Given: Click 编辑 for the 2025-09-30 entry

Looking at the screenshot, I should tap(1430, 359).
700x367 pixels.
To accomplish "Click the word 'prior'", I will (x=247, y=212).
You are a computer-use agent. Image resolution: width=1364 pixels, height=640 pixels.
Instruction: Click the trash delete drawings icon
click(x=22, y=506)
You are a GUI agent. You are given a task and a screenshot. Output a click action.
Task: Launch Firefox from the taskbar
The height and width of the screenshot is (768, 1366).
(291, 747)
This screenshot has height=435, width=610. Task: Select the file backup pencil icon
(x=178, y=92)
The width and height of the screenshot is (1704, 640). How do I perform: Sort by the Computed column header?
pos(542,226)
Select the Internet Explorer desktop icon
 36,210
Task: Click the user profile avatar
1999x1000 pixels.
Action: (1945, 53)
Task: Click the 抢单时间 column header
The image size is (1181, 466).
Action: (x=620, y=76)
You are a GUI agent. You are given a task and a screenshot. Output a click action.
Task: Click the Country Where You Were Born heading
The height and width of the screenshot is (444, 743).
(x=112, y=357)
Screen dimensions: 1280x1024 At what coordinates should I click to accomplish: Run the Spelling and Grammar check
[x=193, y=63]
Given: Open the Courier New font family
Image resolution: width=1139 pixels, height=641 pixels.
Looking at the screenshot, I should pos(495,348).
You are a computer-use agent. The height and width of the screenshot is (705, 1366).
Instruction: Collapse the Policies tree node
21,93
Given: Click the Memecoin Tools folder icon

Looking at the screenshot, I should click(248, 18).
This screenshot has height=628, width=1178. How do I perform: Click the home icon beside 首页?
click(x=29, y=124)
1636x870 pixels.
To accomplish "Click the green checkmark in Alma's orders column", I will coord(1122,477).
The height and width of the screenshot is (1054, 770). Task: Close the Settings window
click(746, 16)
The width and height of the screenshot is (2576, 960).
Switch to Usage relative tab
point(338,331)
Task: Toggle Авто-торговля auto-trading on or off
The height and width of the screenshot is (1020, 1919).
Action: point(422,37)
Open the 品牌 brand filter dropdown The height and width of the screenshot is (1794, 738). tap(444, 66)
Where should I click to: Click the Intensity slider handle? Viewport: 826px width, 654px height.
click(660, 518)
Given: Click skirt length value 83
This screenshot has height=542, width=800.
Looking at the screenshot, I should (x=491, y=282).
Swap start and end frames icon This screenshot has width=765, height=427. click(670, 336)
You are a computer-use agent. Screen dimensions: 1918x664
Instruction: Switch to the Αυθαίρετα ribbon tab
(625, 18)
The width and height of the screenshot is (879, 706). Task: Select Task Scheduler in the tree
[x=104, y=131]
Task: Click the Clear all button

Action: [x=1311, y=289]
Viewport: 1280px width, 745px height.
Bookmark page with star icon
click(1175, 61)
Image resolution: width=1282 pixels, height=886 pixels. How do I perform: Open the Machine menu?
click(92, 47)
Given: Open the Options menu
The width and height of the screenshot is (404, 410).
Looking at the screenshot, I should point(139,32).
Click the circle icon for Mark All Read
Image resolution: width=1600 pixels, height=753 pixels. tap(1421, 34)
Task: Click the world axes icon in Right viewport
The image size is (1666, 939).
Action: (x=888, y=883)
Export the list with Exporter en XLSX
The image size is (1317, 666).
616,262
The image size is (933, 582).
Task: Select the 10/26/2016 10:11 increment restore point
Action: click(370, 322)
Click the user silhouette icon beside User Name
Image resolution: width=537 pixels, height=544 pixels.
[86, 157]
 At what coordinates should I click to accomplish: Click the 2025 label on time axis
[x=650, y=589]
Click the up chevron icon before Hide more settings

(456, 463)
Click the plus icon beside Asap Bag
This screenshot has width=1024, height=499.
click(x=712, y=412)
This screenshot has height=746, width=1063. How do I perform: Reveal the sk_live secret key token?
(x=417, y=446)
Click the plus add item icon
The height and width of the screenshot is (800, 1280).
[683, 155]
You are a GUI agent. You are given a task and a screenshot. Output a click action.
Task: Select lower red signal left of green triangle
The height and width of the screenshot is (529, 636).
--
Task prompt - I'd like the records returned exactly as they were written, please.

Task solution -
Given: Click 编辑 for the 2025-09-30 entry

Looking at the screenshot, I should tap(1430, 359).
700x367 pixels.
To accomplish "Click the word 'prior'", I will (x=247, y=212).
You are a computer-use agent. Image resolution: width=1364 pixels, height=640 pixels.
Instruction: Click the trash delete drawings icon
click(x=22, y=506)
You are a GUI agent. You are given a task and a screenshot. Output a click action.
Task: Launch Firefox from the taskbar
The height and width of the screenshot is (768, 1366).
(291, 747)
This screenshot has height=435, width=610. Task: Select the file backup pencil icon
(x=178, y=92)
The width and height of the screenshot is (1704, 640). How do I perform: Sort by the Computed column header?
pos(542,226)
Select the Internet Explorer desktop icon
 36,210
Task: Click the user profile avatar
1999x1000 pixels.
Action: (1945, 53)
Task: Click the 抢单时间 column header
The image size is (1181, 466).
Action: (x=620, y=76)
You are a GUI agent. You are given a task and a screenshot. Output a click action.
Task: Click the Country Where You Were Born heading
The height and width of the screenshot is (444, 743).
(x=112, y=357)
Screen dimensions: 1280x1024 At what coordinates should I click to accomplish: Run the Spelling and Grammar check
[x=193, y=63]
Given: Open the Courier New font family
Image resolution: width=1139 pixels, height=641 pixels.
Looking at the screenshot, I should pos(495,348).
You are a computer-use agent. The height and width of the screenshot is (705, 1366).
Instruction: Collapse the Policies tree node
21,93
Given: Click the Memecoin Tools folder icon

Looking at the screenshot, I should click(248, 18).
This screenshot has height=628, width=1178. How do I perform: Click the home icon beside 首页?
click(x=29, y=124)
1636x870 pixels.
To accomplish "Click the green checkmark in Alma's orders column", I will coord(1122,477).
The height and width of the screenshot is (1054, 770). Task: Close the Settings window
click(746, 16)
The width and height of the screenshot is (2576, 960).
Switch to Usage relative tab
point(338,331)
Task: Toggle Авто-торговля auto-trading on or off
The height and width of the screenshot is (1020, 1919).
Action: point(422,37)
Open the 品牌 brand filter dropdown The height and width of the screenshot is (1794, 738). tap(444, 66)
Where should I click to: Click the Intensity slider handle? Viewport: 826px width, 654px height.
click(660, 518)
Given: Click skirt length value 83
This screenshot has height=542, width=800.
Looking at the screenshot, I should (x=491, y=282).
Swap start and end frames icon This screenshot has width=765, height=427. click(670, 336)
You are a computer-use agent. Screen dimensions: 1918x664
Instruction: Switch to the Αυθαίρετα ribbon tab
(625, 18)
The width and height of the screenshot is (879, 706). Task: Select Task Scheduler in the tree
[x=104, y=131]
Task: Click the Clear all button

Action: [x=1311, y=289]
Viewport: 1280px width, 745px height.
Bookmark page with star icon
click(1175, 61)
Image resolution: width=1282 pixels, height=886 pixels. How do I perform: Open the Machine menu?
click(92, 47)
Given: Open the Options menu
The width and height of the screenshot is (404, 410).
Looking at the screenshot, I should point(139,32).
Click the circle icon for Mark All Read
Image resolution: width=1600 pixels, height=753 pixels. tap(1421, 34)
Task: Click the world axes icon in Right viewport
The image size is (1666, 939).
Action: (x=888, y=883)
Export the list with Exporter en XLSX
The image size is (1317, 666).
616,262
The image size is (933, 582).
Task: Select the 10/26/2016 10:11 increment restore point
Action: click(370, 322)
Click the user silhouette icon beside User Name
Image resolution: width=537 pixels, height=544 pixels.
[86, 157]
 At what coordinates should I click to accomplish: Click the 2025 label on time axis
[x=650, y=589]
Click the up chevron icon before Hide more settings

(456, 463)
Click the plus icon beside Asap Bag
This screenshot has width=1024, height=499.
click(x=712, y=412)
This screenshot has height=746, width=1063. How do I perform: Reveal the sk_live secret key token?
(x=417, y=446)
Click the plus add item icon
The height and width of the screenshot is (800, 1280).
[683, 155]
You are a GUI agent. You are given a task and a screenshot. Output a click action.
Task: Select lower red signal left of green triangle
The height and width of the screenshot is (529, 636).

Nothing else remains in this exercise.